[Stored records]

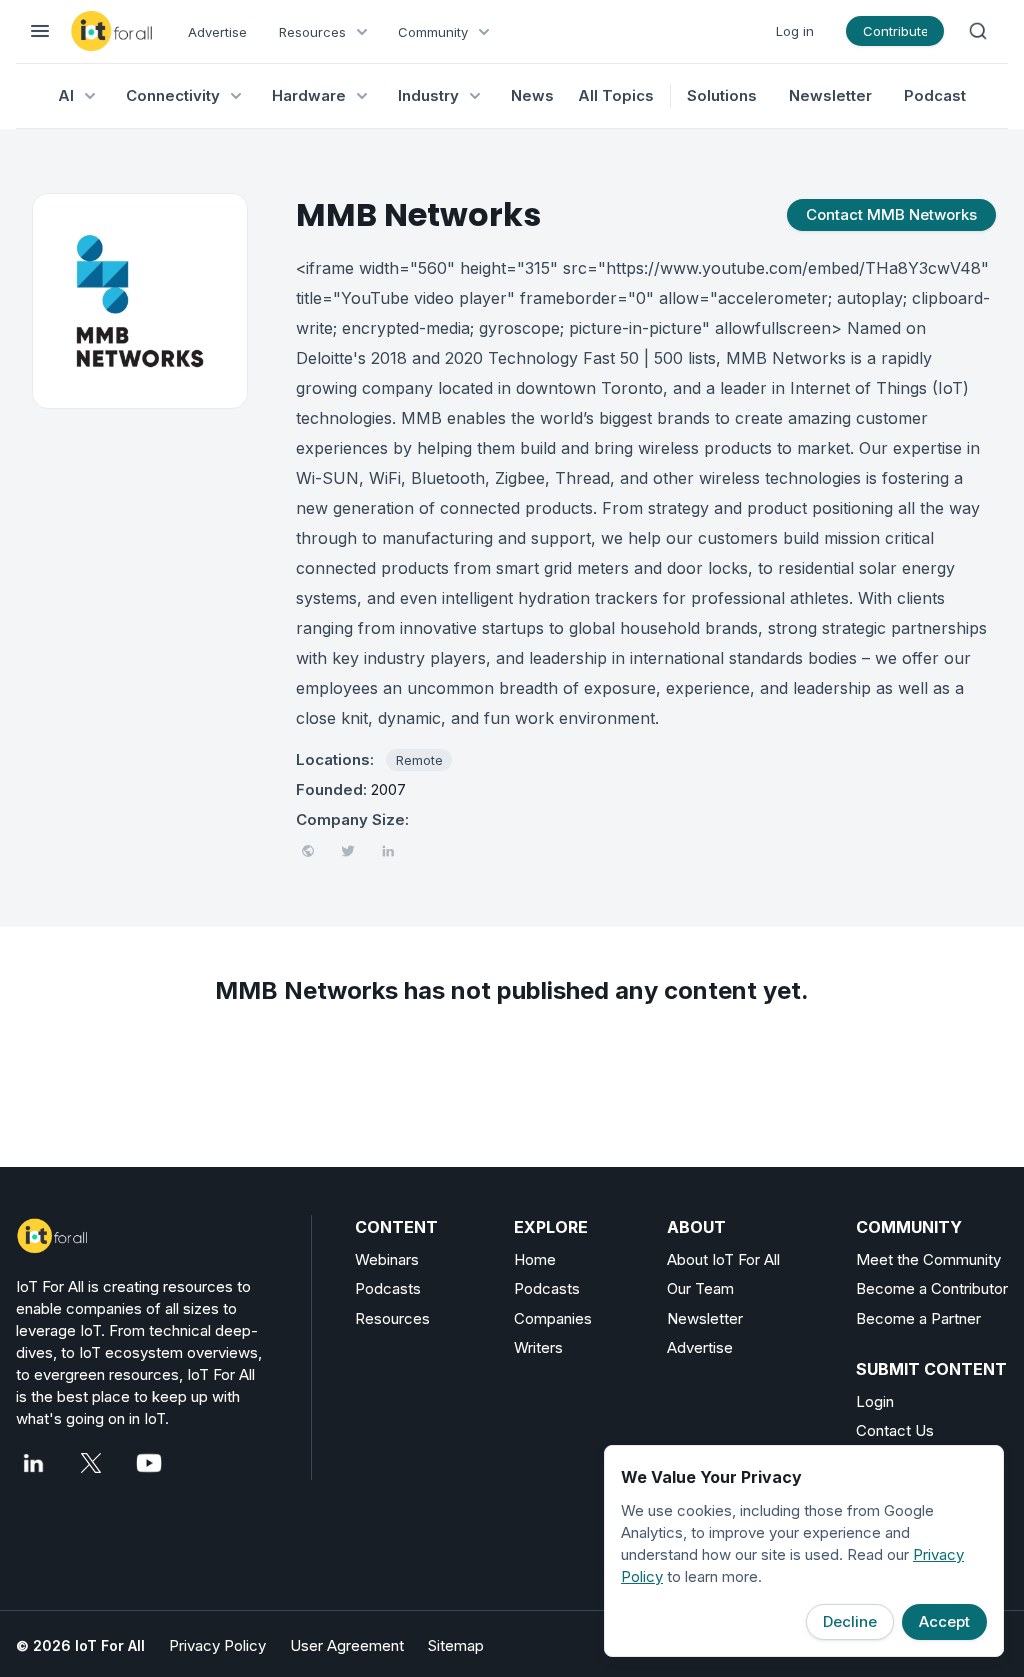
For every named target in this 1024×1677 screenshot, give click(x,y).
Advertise (217, 32)
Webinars (387, 1259)
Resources (392, 1318)
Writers (538, 1347)
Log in (795, 31)
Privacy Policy (217, 1645)
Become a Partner (918, 1318)
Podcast (935, 95)
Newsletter (830, 95)
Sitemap (456, 1645)
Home (535, 1259)
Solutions (722, 95)
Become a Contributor (932, 1288)
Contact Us (895, 1430)
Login (875, 1401)
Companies (553, 1318)
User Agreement (347, 1645)
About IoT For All (723, 1259)
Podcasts (388, 1288)
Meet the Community (928, 1259)
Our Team (700, 1288)
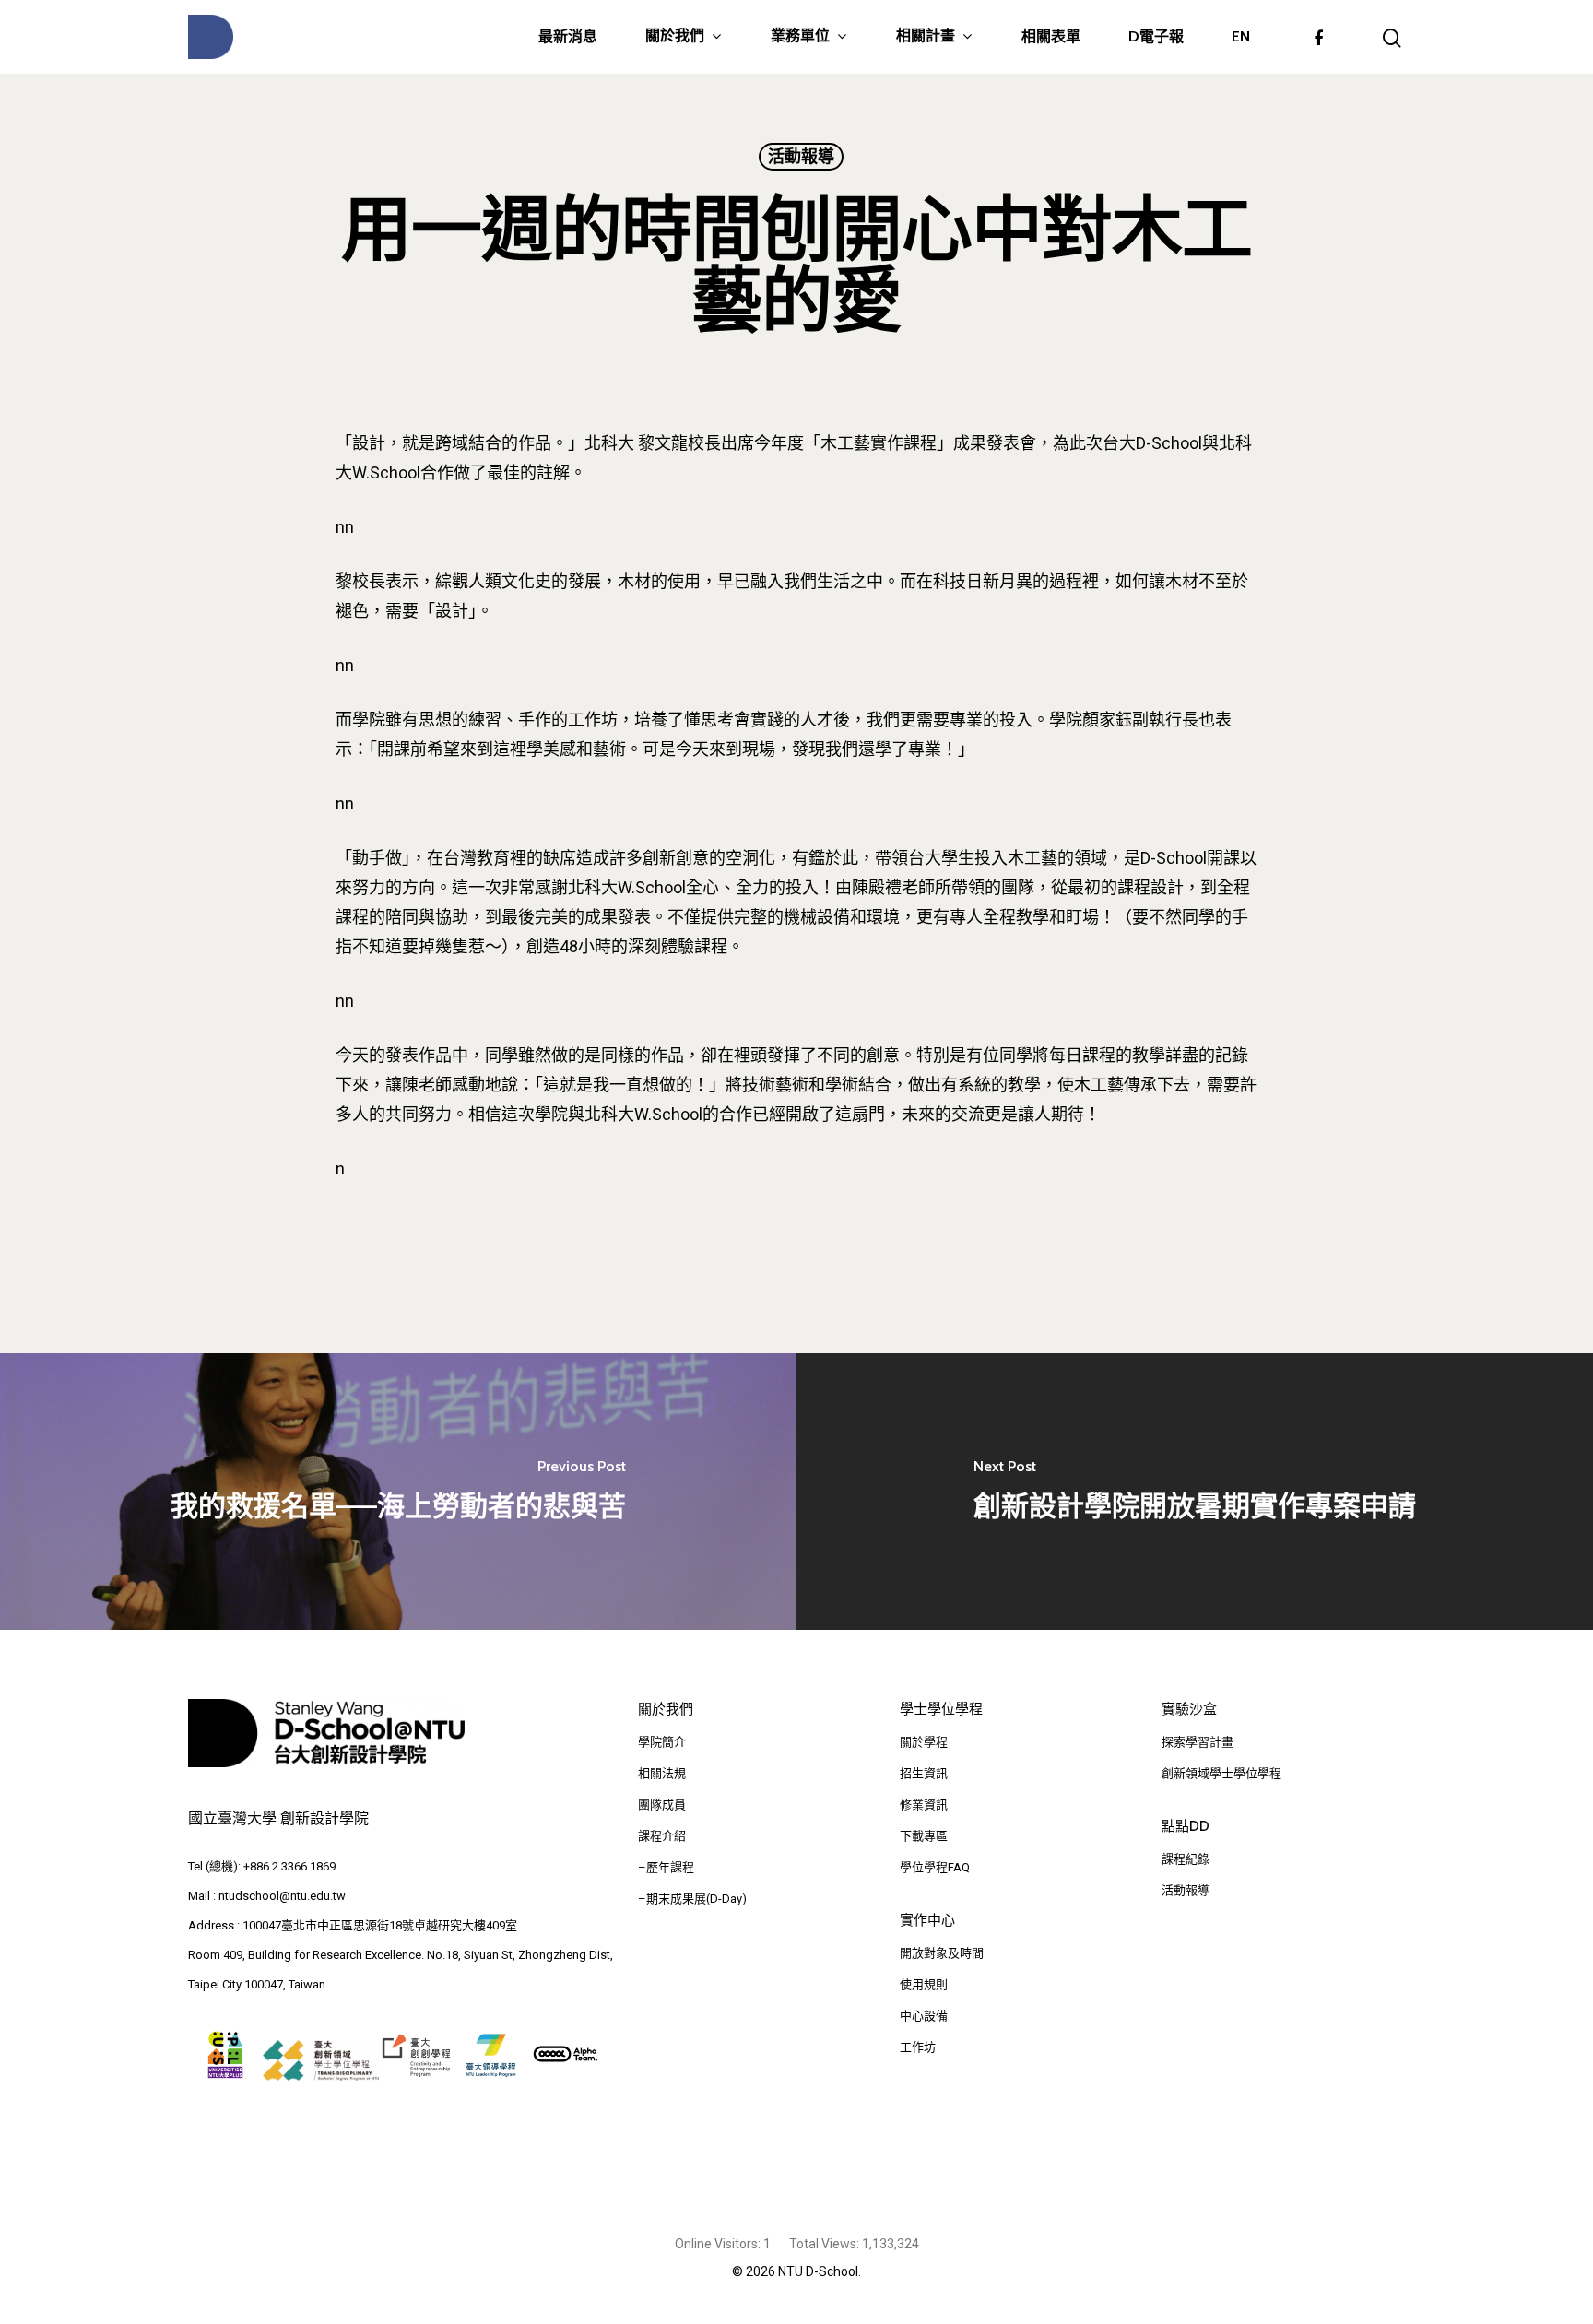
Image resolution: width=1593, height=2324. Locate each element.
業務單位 (800, 36)
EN (1241, 36)
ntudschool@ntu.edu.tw (282, 1896)
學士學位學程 (941, 1709)
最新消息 (567, 36)
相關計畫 (925, 36)
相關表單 (1050, 36)
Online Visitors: (719, 2243)
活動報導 (801, 157)
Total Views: (825, 2243)
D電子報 (1156, 36)
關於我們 (674, 36)
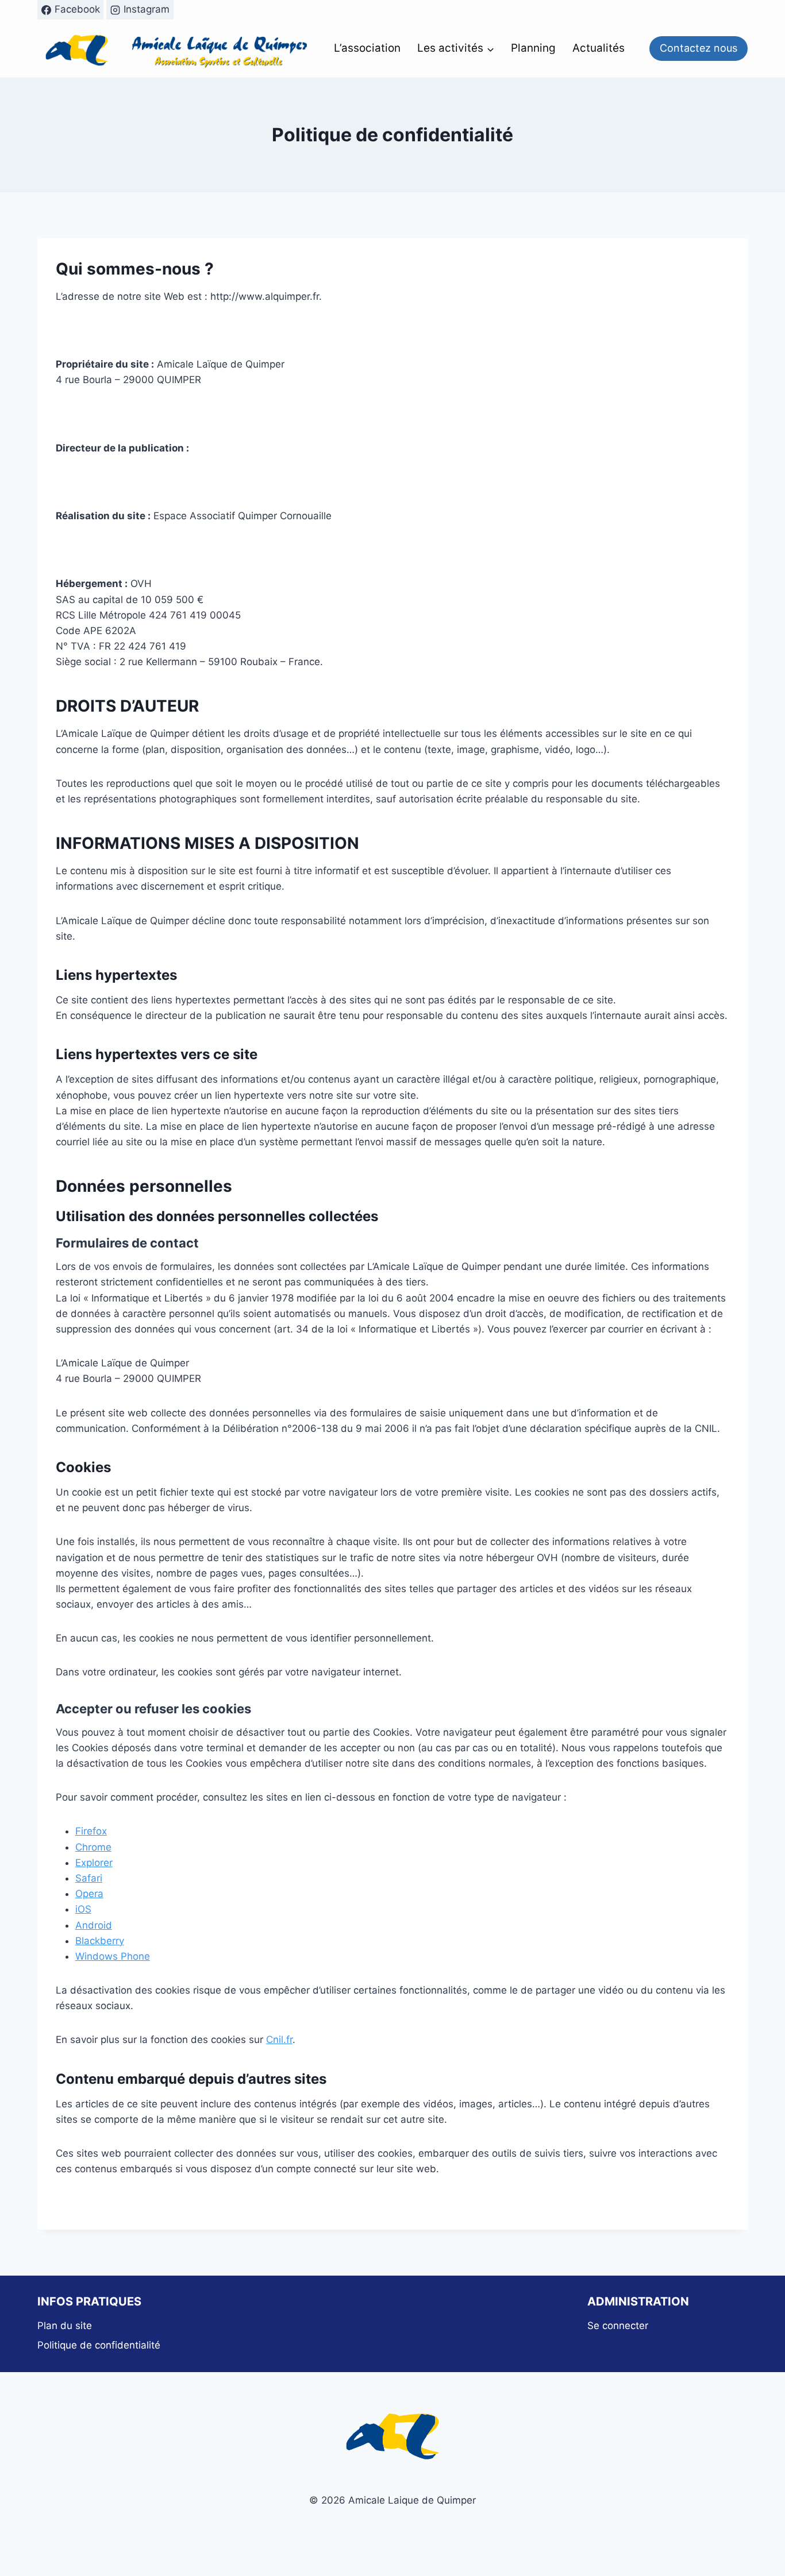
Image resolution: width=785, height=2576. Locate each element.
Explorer (94, 1862)
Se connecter (617, 2325)
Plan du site (64, 2325)
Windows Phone (112, 1956)
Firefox (91, 1831)
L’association (367, 48)
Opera (89, 1893)
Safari (88, 1878)
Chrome (93, 1847)
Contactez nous (698, 48)
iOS (83, 1909)
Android (93, 1925)
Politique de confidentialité (98, 2345)
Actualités (598, 48)
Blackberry (99, 1941)
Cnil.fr (279, 2039)
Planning (533, 48)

• **EXERCISE GOAL**: Set all of the records down once more, letter for letter, with the images removed.

• **RESPONSE AREA**:
For every named target in this 1024×1677 screenshot, give click(x,y).
Advertise (217, 32)
Webinars (387, 1259)
Resources (392, 1318)
Writers (538, 1347)
Log in (795, 31)
Privacy Policy (217, 1645)
Become a Partner (918, 1318)
Podcast (935, 95)
Newsletter (830, 95)
Sitemap (456, 1645)
Home (535, 1259)
Solutions (722, 95)
Become a Contributor (932, 1288)
Contact Us (895, 1430)
Login (875, 1401)
Companies (553, 1318)
User Agreement (347, 1645)
About IoT For All (723, 1259)
Podcasts (388, 1288)
Meet the Community (928, 1259)
Our Team (700, 1288)
Image resolution: width=1593, height=2324. Locate each element.
業務單位 (800, 36)
EN (1241, 36)
ntudschool@ntu.edu.tw (282, 1896)
學士學位學程 (941, 1709)
最新消息 (567, 36)
相關計畫 (925, 36)
相關表單 (1050, 36)
Online Visitors: (719, 2243)
活動報導 (801, 157)
Total Views: (825, 2243)
D電子報 (1156, 36)
關於我們 (674, 36)
Image resolution: width=785, height=2576. Locate each element.
Explorer (94, 1862)
Se connecter (617, 2325)
Plan du site (64, 2325)
Windows Phone (112, 1956)
Firefox (91, 1831)
L’association (367, 48)
Opera (89, 1893)
Safari (88, 1878)
Chrome (93, 1847)
Contactez nous (698, 48)
iOS (83, 1909)
Android (93, 1925)
Politique de confidentialité (98, 2345)
Actualités (598, 48)
Blackberry (99, 1941)
Cnil.fr (279, 2039)
Planning (533, 48)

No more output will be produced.